Et je remercie Dieu de cette chose incroyable, que ce n’est pas toi qu’a mise en pièces cette balle explosive, comme je l’avais cru.

— Si elle avait vécu, pourrais-tu nous avoir toutes les deux ?

— Évidemment.

— C’est impossible. Comment ?

— J’y serais bien arrivé d’une façon ou d’une autre.

— Elle pendant la journée et moi la nuit ? Ou elle les lundis, mercredis et vendredis, et moi…

— Ce n’est pas une situation insoluble pour l’esprit humain, si on lui donne une chance. Une chance raisonnable, sans ce Beretta et sans ce qu’il a fait. Tu sais, le vieux Vincent Klug m’a appris quelque chose, quand il est revenu comme ancien combattant, portant le nom de Ricardo Hastings. Il est possible de revenir en arrière.

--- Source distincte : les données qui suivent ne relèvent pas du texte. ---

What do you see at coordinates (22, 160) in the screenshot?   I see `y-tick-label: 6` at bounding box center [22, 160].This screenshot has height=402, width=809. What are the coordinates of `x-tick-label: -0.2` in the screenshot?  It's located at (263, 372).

— Pas encore, fit Lilo. Dans cinquante ans, peut-être.

— Peu importe. Je veux la revoir.

— Et quand tu l’auras vue ?

— Je reviendrai à mon époque.

— Et tu vas gaspiller ta vie pendant cinquante ans, ou le temps qui s’écoulera, à attendre que quelqu’un invente la génératrice temporelle de halage ?

— J’ai mis la KACH là-dessus. Il n’y a pas de doute que quelqu’un a déjà fait des recherches à ce sujet. Maintenant que nous savons que ça existe, ce ne sera plus long.

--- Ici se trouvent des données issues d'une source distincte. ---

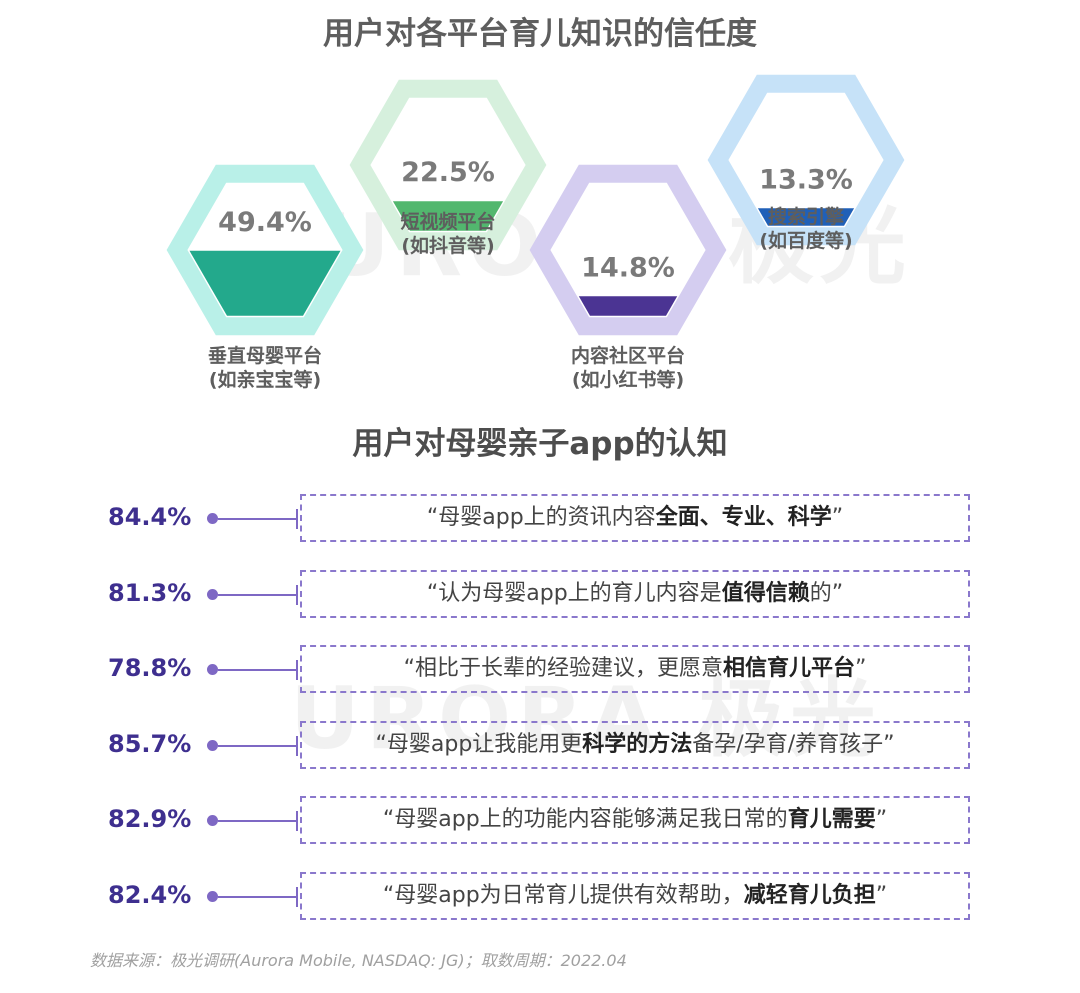  What do you see at coordinates (265, 356) in the screenshot?
I see `category-label-1: 垂直母婴平台` at bounding box center [265, 356].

— Pourquoi ne la rejoindrais-tu pas ?

Il sursauta, surpris.

— … Je ne plaisante pas. Puisque tu veux la revoir, n’attends pas cinquante ans.

— Ce serait plutôt quarante, d’après mon calcul.

— C’est trop long. Tu auras plus de soixante-dix ans.

Elle avait l’air très calme :

— … Rappelle-toi ma drogue. Elle agit de façon létale sur le métabolisme de ton cerveau ou sur… je ne sais plus quoi. De toute façon, trois cachets suffiront. Ton nerf pneumogastrique flanchera, et tu mourras, comme elle est morte.

Après un silence, il dut admettre que c’était vrai.

— … Je n’essaie pas d’être cruelle. Ou de me venger. Mais je pense que, puisque tu veux la rejoindre, il est préférable de prendre trois cachets de formophane sans attendre de quarante à cinquante ans, et de continuer à mener une vie qui, je le vois, n’a pas de charme pour toi.

— Je vais y penser. Donne-moi deux heures de réflexion.

Son sourire était sombre, plein de haine, en le regardant :

— Non seulement tu la rejoindras immédiatement, mais tu résoudras tous tes problèmes, puisque tu ne peux pas t’adapter à la vie que tu mènes, exactement comme elle a résolu les siens. Ce sera un lien de plus entre vous…

Elle souriait de plus en plus méchamment. D’un seul coup, elle se leva, se dirigea vers la chambre.

— … Je te donne ces trois cachets tout de suite. Il demeura assis à la table de cuisine, regardant sa tasse et les flocons d’avoine refroidis. Moins d’un instant après, elle était de retour avec la même expression haineuse sur le visage.

Sans un mot, il la regarda longuement, prit les cachets qu’elle lui tendait et les mit dans la poche de poitrine de son pyjama.

— …Voilà qui est fait, Lars. Puisque nous sommes d’accord, je n’ai plus qu’à m’habiller et me préparer à une journée décisive. Je pense que je vais me rendre à l’ambassade soviétique. Comment s’appelle-t-il déjà ? Kerensky ?

— Kaminsky. C’est lui qui tire les ficelles à l’ambassade.

— Je vais lui demander s’ils acceptent de me reprendre. Ils m’ont remplacée par quelques idiots à Boulganinegrad, mais, d’après la KACH, ils ne valent rien comme médiums.

Après un très long silence, elle ajouta :

— Naturellement, rien ne sera comme avant. Tout est déjà différent, même pour moi.